Join me each month as I share a myth from my book The 9 Biggest Writing Myths (and how to move beyond them). This month we’ll explore the myth about being immune to rejection.
Published writers have a certain something that sets them apart (or so we’d like to believe). We’re not talking talent here but courage. They are brave souls who know what they want and go after it. Rejection letters bounce right off of their bullet-proof vests. To heck with the world, they say, and then forge on. And this is true—in part.
True that they move on; false that they always do so with grace, enthusiasm, or even courage.

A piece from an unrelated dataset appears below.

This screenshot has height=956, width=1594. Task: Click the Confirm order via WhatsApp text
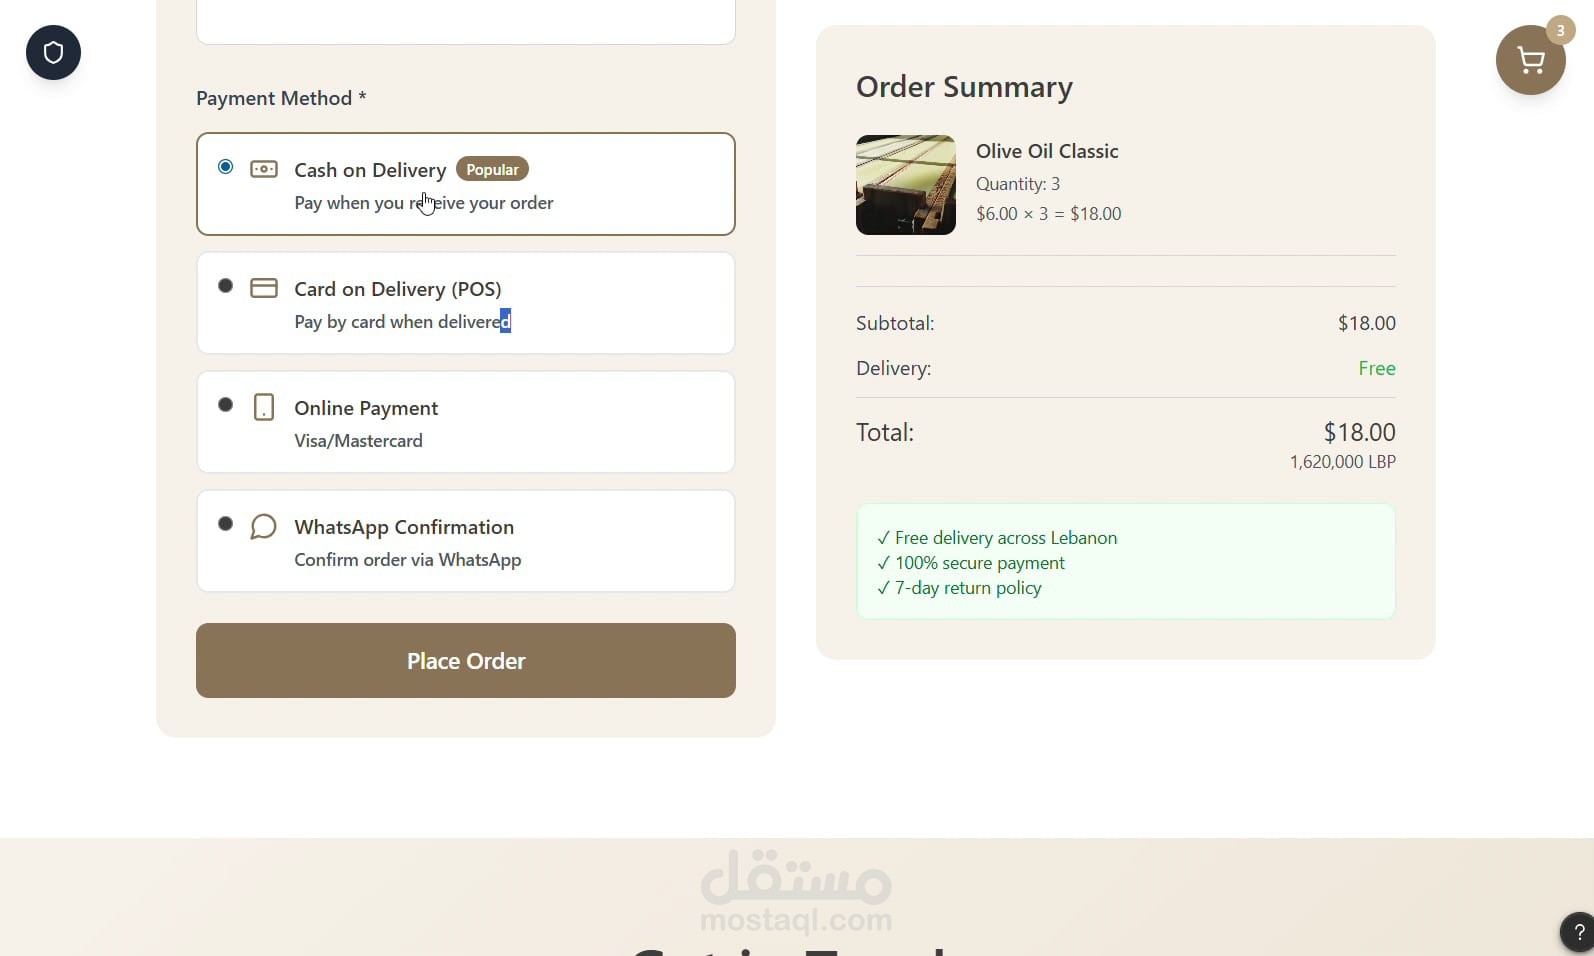[408, 560]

Rejections hurt. They pierce the skin. They make any sane person want to run for cover, including the most successful of writers. Some, in fact, do go into hiding, holing up for days, weeks, even months to lick their wounds and wait until their skin has thickened. The road back is often long and arduous, but here’s the thing:
They make the journey anyway.
It’s not courage that drives them forward but another imperative— they have to. They have something to say, to share, and one lifetime isn’t long enough to get it all in. And so, they must get it all out onto paper.

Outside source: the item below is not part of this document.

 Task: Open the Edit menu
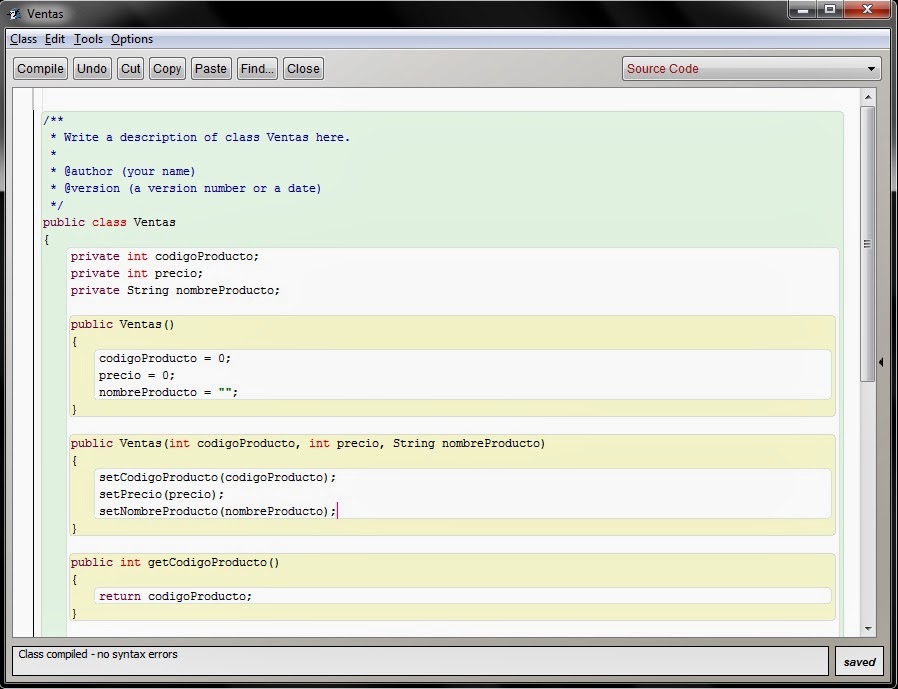[55, 39]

This we can understand. It’s an understanding that’s not only intellectual but physical. We can feel our projects within us, pushing, pushing, pushing, to get out. They are living, breathing creatures that want to go forth in the world. They will die if they stay within us much longer, which means a part of us will die as well. This is too great a loss. Already we can feel the pain.
But what then do we do? How do we, with our lack of courage and trembling knees, allow our writing to see the light of day? By understanding, perhaps for the very first time, two of the most important words in any language: “I matter.”
You matter. Your life, your ideas matter. What you have to say, to give, matters. Your writing matters. It is a part of you and for that reason alone, it has a right to exist in this world. So give birth to it.
Think beyond the labor pains to the joys of bringing a new life forth. Become both the parent and the child. Become in both your eyes a person who matters.